• [Assigned task]
From the entries below, return exactly the lines beginning at the one that contains "January 19, 2014 at 3:13 am (75, 1007)" and ending at the one that contains "January 19, 2014 at 2:21 am (76, 949)", both of them included, and only those lines.

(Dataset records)
━━━━━━
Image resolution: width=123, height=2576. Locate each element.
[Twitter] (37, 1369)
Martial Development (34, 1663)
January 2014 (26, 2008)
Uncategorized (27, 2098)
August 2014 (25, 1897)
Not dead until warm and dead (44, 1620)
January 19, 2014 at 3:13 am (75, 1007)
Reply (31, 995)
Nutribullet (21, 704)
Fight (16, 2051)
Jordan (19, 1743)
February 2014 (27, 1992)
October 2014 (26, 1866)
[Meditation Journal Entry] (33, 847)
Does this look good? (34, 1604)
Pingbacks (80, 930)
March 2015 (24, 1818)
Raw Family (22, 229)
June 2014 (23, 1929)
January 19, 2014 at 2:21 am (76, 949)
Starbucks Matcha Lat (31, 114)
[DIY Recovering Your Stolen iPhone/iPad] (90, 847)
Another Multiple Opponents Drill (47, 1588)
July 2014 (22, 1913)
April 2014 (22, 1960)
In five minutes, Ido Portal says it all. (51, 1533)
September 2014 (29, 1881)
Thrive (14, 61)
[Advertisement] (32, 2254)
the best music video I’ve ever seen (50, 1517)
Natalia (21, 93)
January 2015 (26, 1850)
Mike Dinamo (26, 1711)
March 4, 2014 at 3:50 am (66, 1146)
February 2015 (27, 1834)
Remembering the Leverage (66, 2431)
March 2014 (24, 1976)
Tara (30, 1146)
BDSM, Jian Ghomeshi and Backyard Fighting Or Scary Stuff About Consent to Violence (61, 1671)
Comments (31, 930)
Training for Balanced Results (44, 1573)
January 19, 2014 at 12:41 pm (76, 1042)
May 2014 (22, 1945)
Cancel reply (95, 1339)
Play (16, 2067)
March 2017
━━━━━━
• [Response area]
January 19, 2014 at 3:13 am (75, 1007)
Reply (31, 995)
Nutribullet (21, 704)
Fight (16, 2051)
Jordan (19, 1743)
February 2014 (27, 1992)
October 2014 (26, 1866)
[Meditation Journal Entry] (33, 847)
Does this look good? (34, 1604)
Pingbacks (80, 930)
March 2015 (24, 1818)
Raw Family (22, 229)
June 2014 (23, 1929)
January 19, 2014 at 2:21 am (76, 949)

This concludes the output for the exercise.